Cloud Computing has been around for well over a decade now, and chances are good you have been using some form of cloud computing as it is (whether you were aware of it or not). Web-based email, Dropbox, Office365 are all part of cloud computing, which has expanded over the years into many new more generalized or even niche products.
This series will deal with what Cloud Computing is (if you are unaware of it, Part 1 will be introductory). Cloud Computing really came to the fore in 2006 when AWS launched their first range of services, and it has grown exponentially since then. What is Cloud Computing, you ask? The NIST (National Institute of Standards and Technology) definition puts it as follows:
"Cloud computing is a model for enabling ubiquitous, convenient, on-demand network access to a shared pool of configurable computing resources (e.g., networks, servers, storage, applications and services) that can be rapidly provisioned and released with minimal management effort or service provider interaction."
Around this are 5 characteristics that are a requirement to be considered Cloud Computing:
- On-demand self-service – this means being able to provision new services, be they new VMs on AWS, new users on O365, or an entire test environment on a SaaS provider;
- Broad network access – free to choose how you connect up to your cloud provider. This can be through dedicated connections within a data center, across a dedicated link such as MPLS or SDWAN, or through the Internet across a shared company line;
- Rapid elasticity – Being able to quickly and easily (especially through automation!) expand your services during peak periods of business usage, or shrink them when not required;
- Resource pooling – the major benefit for companies making use of Cloud Computing is that they have access to a far greater pool of compute and storage resources, led by the provider being able to get bigger and better infrastructure on the backend, all the while utilizing multiple clients on the same hardware;
- Measured service – billing being provided for on a monthly basis for usage only of resources, with insight into this billing and usage as, and when needed.
Those 5 characteristics are key to being seen as a cloud provider in my eye. I’ve seen a number of providers calling themselves cloud providers, while not utilizing any of these charactieristics. Some don’t have billing information readily available, while also not allowing any form of self-service (calls having to be logged to have VMs deployed or data restored for instance). When looking at a cloud provider, make sure the 5 characteristics above are an inherent function of their services.

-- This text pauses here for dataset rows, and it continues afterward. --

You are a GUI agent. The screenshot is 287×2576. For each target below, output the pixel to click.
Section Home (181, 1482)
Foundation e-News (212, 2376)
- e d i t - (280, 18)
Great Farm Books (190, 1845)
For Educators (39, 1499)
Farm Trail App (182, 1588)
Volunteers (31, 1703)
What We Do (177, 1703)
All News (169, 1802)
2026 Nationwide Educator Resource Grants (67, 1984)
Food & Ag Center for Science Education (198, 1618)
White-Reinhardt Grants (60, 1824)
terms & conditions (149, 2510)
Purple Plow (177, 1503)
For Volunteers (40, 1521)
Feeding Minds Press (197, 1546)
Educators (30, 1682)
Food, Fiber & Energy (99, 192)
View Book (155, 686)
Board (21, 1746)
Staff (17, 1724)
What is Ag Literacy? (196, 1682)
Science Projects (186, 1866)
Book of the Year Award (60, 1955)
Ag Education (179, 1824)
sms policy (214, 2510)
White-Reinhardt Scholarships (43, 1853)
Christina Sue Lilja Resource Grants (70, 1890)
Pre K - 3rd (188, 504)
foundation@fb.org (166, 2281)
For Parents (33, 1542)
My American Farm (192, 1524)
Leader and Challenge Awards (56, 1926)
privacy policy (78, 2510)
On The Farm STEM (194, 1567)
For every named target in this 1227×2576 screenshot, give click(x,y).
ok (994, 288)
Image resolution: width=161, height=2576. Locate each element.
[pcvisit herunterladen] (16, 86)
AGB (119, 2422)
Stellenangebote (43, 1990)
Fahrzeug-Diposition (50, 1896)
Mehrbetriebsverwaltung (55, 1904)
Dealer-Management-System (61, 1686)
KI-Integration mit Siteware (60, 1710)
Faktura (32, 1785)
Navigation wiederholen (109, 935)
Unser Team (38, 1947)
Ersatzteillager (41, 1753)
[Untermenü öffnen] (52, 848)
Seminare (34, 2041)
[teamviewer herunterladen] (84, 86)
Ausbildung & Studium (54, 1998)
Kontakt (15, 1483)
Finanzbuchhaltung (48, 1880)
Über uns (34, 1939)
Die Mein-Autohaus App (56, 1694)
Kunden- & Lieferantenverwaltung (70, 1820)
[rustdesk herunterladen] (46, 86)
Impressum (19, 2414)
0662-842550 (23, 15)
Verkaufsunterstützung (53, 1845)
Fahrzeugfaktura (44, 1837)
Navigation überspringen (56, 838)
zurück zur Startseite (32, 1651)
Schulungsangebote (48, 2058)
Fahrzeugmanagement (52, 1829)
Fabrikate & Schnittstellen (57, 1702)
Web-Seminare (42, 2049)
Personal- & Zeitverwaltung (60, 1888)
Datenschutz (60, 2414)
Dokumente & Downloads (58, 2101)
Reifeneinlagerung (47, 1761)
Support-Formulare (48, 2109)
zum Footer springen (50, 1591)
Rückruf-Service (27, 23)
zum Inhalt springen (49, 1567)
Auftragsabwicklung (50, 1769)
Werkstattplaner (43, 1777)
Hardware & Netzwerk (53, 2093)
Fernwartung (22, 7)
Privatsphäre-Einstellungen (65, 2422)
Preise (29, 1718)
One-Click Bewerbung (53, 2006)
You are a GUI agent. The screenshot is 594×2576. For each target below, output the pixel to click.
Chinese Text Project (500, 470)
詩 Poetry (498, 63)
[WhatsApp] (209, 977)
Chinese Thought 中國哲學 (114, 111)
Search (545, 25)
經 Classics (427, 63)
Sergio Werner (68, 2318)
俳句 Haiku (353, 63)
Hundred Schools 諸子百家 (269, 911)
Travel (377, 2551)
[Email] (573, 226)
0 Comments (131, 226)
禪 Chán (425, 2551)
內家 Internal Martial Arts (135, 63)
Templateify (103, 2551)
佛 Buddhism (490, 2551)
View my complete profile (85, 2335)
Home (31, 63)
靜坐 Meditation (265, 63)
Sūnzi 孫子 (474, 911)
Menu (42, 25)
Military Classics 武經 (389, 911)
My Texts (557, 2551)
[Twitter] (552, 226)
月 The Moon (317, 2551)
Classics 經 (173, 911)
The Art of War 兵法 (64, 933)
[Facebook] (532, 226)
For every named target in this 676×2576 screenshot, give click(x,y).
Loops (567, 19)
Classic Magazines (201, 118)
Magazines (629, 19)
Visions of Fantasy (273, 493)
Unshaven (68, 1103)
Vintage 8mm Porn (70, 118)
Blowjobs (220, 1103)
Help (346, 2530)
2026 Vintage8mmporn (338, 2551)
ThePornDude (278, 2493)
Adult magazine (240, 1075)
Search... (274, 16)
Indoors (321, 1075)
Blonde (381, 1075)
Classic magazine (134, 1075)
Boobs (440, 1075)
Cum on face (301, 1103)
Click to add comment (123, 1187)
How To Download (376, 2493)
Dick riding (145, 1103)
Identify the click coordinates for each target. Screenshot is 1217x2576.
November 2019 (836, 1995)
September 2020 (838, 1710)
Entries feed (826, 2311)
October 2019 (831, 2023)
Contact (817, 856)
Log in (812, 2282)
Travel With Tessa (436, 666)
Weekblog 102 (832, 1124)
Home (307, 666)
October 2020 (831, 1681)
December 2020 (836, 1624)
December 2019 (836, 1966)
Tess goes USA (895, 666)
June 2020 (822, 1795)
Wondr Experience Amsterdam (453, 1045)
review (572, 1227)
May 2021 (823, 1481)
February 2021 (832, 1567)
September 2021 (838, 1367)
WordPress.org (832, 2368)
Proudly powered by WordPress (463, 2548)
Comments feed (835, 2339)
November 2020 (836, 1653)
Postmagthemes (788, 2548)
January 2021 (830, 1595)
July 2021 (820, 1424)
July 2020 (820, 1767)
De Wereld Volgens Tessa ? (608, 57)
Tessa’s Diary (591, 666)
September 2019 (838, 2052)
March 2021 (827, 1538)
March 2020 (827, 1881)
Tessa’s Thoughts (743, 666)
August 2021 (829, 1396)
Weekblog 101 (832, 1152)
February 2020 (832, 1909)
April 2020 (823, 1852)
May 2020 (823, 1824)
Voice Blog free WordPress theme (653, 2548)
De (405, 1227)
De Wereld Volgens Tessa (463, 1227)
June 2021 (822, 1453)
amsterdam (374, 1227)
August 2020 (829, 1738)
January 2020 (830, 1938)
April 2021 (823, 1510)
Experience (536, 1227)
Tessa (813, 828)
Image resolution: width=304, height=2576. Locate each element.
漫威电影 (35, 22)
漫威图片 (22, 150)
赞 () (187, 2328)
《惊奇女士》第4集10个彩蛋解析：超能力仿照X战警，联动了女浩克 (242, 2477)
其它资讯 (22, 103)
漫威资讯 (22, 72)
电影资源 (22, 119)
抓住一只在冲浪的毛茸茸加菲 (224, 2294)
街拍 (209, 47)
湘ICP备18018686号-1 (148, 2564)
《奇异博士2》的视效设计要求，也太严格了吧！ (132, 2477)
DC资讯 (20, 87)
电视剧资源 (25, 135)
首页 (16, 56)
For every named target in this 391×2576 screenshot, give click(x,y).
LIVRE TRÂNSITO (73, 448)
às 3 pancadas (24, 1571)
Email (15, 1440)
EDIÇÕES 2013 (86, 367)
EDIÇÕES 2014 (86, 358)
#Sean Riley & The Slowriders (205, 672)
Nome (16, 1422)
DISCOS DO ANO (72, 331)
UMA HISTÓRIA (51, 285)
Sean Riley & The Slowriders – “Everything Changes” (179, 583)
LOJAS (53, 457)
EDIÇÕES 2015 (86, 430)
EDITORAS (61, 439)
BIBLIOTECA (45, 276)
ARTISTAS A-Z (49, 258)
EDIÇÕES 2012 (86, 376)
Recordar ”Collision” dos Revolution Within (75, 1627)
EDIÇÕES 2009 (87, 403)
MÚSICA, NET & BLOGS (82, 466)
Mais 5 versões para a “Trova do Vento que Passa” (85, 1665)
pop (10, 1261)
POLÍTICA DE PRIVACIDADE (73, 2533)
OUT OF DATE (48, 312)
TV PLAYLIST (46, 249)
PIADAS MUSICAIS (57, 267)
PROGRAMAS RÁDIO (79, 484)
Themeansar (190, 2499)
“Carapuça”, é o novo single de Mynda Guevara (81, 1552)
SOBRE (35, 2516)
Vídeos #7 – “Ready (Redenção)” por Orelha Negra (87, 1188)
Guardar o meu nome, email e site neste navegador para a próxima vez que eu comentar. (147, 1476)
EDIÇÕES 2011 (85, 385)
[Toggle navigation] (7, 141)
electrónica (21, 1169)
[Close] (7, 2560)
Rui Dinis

Definition done! What types of cloud computing are out there? There are a number and are all outlined below:
- Public Cloud – AWS and Azure are the 2 most famous cloud computing companies in the world and both have this option available. Public cloud allows multiple clients to use the same infrastructure whilst having their data logically segregated. You have the ability to decide where you want your VMs to run (specific country or location within that country), and the client has no access to the underlying hardware or control over it. The provider looks after the hardware, and provides this as the service on which to run the cloud VMs;
- Private Cloud – See this as the virtual platform in your own data center to which only your company has access. While it can be hosted externally in another data center, generally Private Clouds are hosted within a company’s own data center, and are decidedly more costly to run. Maintenance on hardware and software, as well as forecasting for growth are all the responsibility of the company who owns it all. The big upside to this is security and control…nobody else has access to this infrastructure;
- Hybrid Cloud – a mix between on-site and offsite compute. For instance, hosting your ERP and mission critical applications locally within a company’s own data center, and offloading a test environment to a public cloud environment where you can pay-for-use of those VMs;
- Community Cloud – cloud infrastructure shared amongst a community where data and is shared amongst people/companies with a common interest. An example of this would be a government department.
What about services? Or the underlying platform on which a cloud service is based? Well, there are 3 main services:
- Software-as-a-Service (SaaS) – a provider makes available an application that companies or individuals can make use of. Examples of this would be any Internet-based email (Gmail being the most famous) or Salesforce. The users or companies using SaaS only have access to the services being offered, and not any Operating Systems (OS) or hardware;
- Platform-as-a-Service (PaaS) – generally offered for development such as databases or web servers. Microsoft Azure, for instance, has a number of PaaS options available to users and companies;
- Infrastructure-as-a-Service (IaaS) – the provider simply makes compute resources available and the user/company is able to deploy what they want, when they want. They can either bring their own licenses for OS or applications, or make use of an available licensing model from the IaaS provider itself.
With the end of this article, you should have a better idea of what cloud computing is and what it involves. I’ll dive a bit deeper in subsequent articles.